Cai_Py · February 23, 2023, 5:00pm

I am new to PyTorch and I’m attempting to train a transformer model on biological sequences to output a binary classification. I have a functional training regiment in the sense that it iterates without errors, however my loss function never decreases and my validation accuracy is constant at 50%. Inspecting the tensor output from one forward pass shows that it is a tensor of constant values.

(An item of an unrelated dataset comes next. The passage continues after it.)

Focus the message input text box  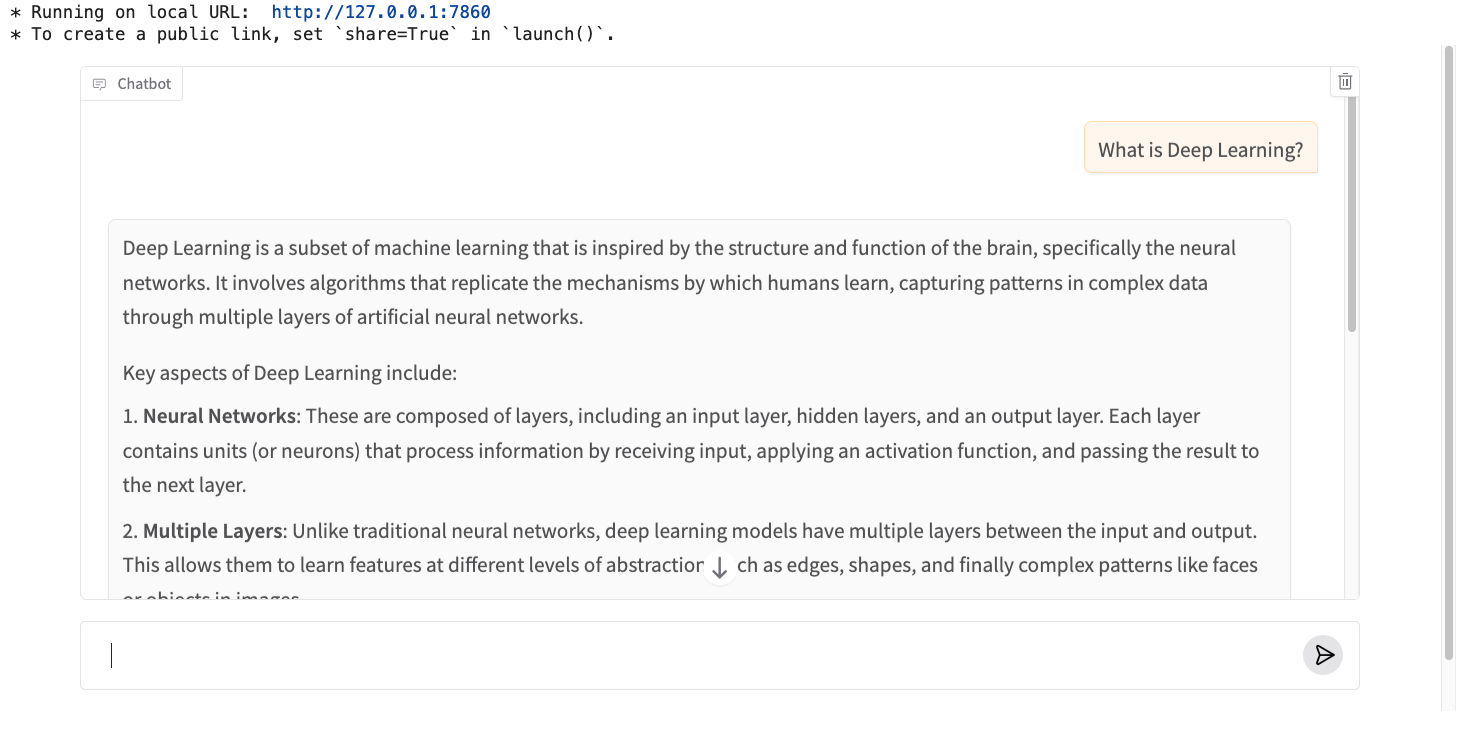(x=700, y=655)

I’m assuming something is wrong with my forward method (perhaps my max pooling?).

My input is of shape (n, 100, 4), where n is the number of samples, 100 is the sequence length, and 4 is the one-hot encoding of DNA.

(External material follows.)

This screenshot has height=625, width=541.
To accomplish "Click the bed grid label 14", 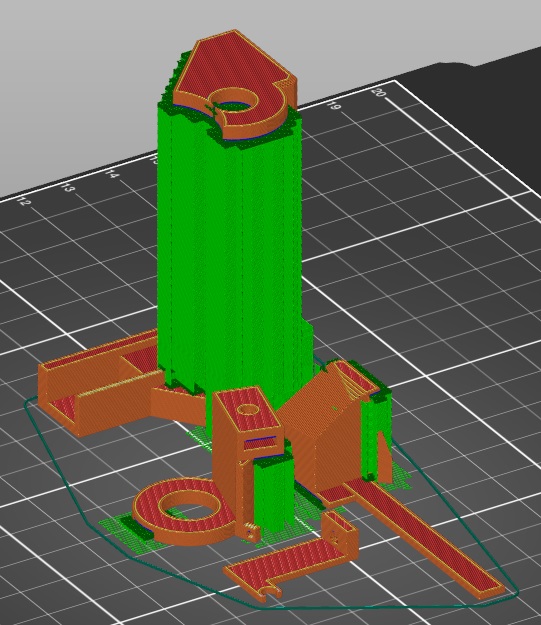I will point(111,174).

Here is my model definition

class NeuralNetwork(nn.Module):
	'''
	Build a neural network transformer for one-hot encoded DNA sequences
	'''
	def __init__(self):
		super(NeuralNetwork, self).__init__()
		self.transformer1 = nn.TransformerEncoderLayer(
			d_model= 4,
			nhead= 2,
			batch_first= True,
			dim_feedforward= 1024
		)
		self.transformer2 = nn.TransformerEncoderLayer(
			d_model= 4,
			nhead= 2,
			batch_first= True,
			dim_feedforward= 1024
		)
		self.transformer3 = nn.TransformerEncoderLayer(
			d_model= 4,
			nhead= 2,
			batch_first= True,
			dim_feedforward= 1024
		)
		self.linear = nn.Linear(
			in_features= 4,
			out_features=1
		)

	def forward(self, x):
		x= self.transformer1(x)
		x= self.transformer2(x)
		x= self.transformer3(x)
		x= torch.max(x, dim=1)[0]
		logits = self.linear(x)
		return torch.flatten(logits)

I am using a BCEwithLogitsLoss and the Adam optimizer. If I print the value of output= model(input) I get a constant tensor.

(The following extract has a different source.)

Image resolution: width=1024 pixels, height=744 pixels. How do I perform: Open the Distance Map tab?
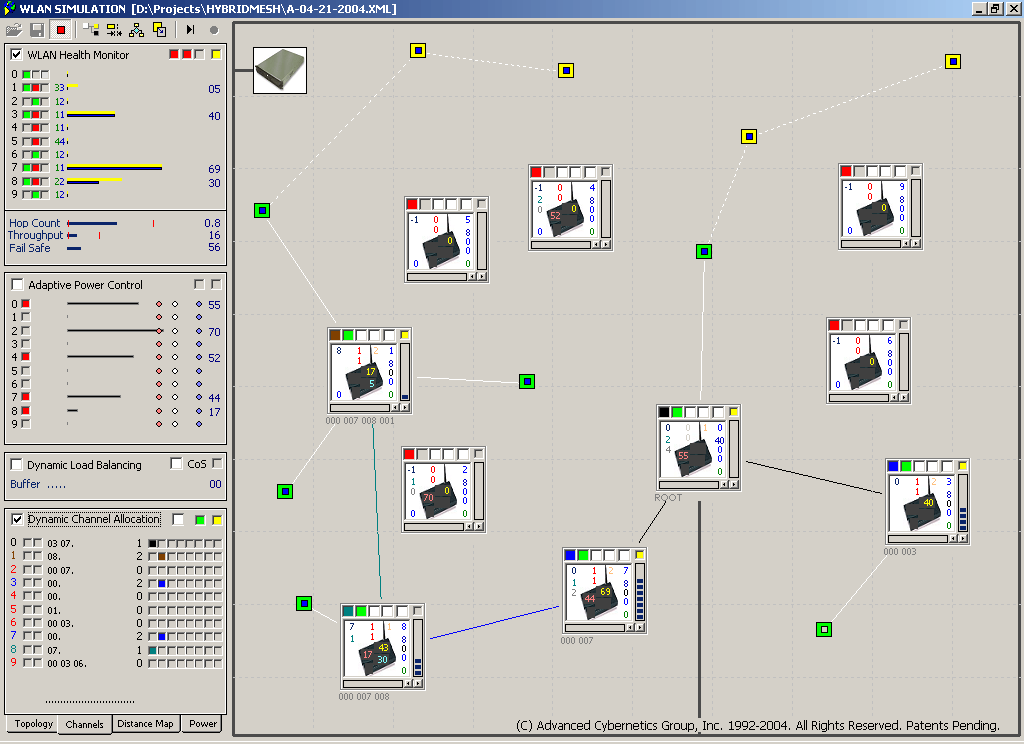click(x=145, y=724)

Let me know if I need to include more details, I am attempting to not overclog the post. I posted this in NLP as I assumed you are the resident experts on transformers. Please correct me if I should move it.

ptrblck · February 23, 2023, 9:06pm

I can properly overfit random samples using your model:

model = NeuralNetwork()
optimizer = torch.optim.Adam(model.parameters(), lr=1e-3)
criterion = nn.BCEWithLogitsLoss()

x = torch.randn(8, 100, 4)
target = torch.randint(0, 2, (8,)).float()

for _ in range(1000):
    optimizer.zero_grad()
    out = model(x)
    loss = criterion(out, target)
    loss.backward()
    optimizer.step()
    print("loss {:.6f}".format(loss.item()))

print(out)
# tensor([-3.4665,  2.0541, -3.1483,  4.0016, -3.1309, -3.1514,  3.8889,  4.5529],
#        grad_fn=<ReshapeAliasBackward0>)
print(target)
# tensor([0., 1., 0., 1., 0., 0., 1., 1.])

so you might need to experiment more with the hyperparameters of your training.